Extract =>
──────────────────────────────
Tax season is here which for many is just a synonym for stress season. Filing taxes is complicated and going through new forms for your taxes can be extremely frustrating. So frustrating, that many people would just prefer talking to a tax expert and allowing them to do their taxes (great option for many, we might add!). Many that try to file for taxes themselves, are constantly stressed out about what options to select on your W2 or other related forms. One incorrect option, and you could get a surprise next paycheck or next year when you have to pay more taxes. While everything tax related can be stressful, self-employment taxes can be even more frustrating. Self-employment taxes are not like employee taxes, a lot more is involved when it comes down to declaring income, assets, and understanding state and federal tax.
The baseline to making sure you are doing your taxes right is to begin by really understanding what really goes into taxes and what that means for you. Below are great questions that most small business owners have when it’s time to sit down and do taxes. Remember these are only suggestions and you should always consult with a tax expert for their trained expertise.
Paying Taxes As An Employee
A W-2 employee is a person that has a job working for someone else. The employer pays the employee a salary and legally has to comply with certain laws.
──────────────────────────────
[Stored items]
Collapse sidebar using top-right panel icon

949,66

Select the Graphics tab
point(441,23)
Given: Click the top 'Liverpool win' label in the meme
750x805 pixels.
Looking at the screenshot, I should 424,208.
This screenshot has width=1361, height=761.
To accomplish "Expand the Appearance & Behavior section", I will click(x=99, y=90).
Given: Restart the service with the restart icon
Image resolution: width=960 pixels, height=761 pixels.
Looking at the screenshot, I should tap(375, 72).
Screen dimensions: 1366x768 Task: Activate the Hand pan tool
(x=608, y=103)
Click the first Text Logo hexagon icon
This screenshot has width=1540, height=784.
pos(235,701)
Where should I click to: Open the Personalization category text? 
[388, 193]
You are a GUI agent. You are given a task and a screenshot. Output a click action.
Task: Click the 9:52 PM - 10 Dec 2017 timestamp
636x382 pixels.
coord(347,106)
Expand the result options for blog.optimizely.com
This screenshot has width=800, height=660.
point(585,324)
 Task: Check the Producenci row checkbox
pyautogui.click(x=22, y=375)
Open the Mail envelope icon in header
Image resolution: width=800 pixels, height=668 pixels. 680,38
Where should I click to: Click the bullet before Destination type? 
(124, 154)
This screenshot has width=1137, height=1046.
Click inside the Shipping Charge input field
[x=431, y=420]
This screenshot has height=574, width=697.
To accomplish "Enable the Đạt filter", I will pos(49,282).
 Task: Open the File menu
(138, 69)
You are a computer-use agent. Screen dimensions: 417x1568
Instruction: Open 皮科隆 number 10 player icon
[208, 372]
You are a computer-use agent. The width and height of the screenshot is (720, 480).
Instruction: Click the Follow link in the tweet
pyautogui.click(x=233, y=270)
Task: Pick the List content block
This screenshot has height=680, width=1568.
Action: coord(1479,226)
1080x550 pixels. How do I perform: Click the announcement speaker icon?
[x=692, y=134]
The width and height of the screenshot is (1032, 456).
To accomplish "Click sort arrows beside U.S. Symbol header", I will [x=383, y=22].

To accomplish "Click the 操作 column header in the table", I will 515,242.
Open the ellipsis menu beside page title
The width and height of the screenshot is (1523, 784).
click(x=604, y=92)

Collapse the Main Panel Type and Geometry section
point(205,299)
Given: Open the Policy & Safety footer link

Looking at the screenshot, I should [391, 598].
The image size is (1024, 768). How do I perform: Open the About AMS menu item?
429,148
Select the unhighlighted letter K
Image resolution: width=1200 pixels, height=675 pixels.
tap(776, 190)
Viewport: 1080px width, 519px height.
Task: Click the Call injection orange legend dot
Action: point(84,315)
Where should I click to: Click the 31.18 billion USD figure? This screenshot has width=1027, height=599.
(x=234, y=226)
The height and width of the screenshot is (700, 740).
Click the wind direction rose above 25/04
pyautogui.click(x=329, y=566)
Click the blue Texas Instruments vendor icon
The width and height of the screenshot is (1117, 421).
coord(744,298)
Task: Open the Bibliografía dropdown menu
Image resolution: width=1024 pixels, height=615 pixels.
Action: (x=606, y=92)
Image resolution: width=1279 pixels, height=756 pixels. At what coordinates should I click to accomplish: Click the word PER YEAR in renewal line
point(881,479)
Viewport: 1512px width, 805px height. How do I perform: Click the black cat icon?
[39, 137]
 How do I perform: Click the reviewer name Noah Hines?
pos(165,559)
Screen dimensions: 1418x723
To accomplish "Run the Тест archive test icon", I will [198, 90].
──────────────────────────────
Required work => List every kind of tax that the tax-season text names.

Problem solution =>
Self-employment taxes
Employee taxes
State tax
Federal tax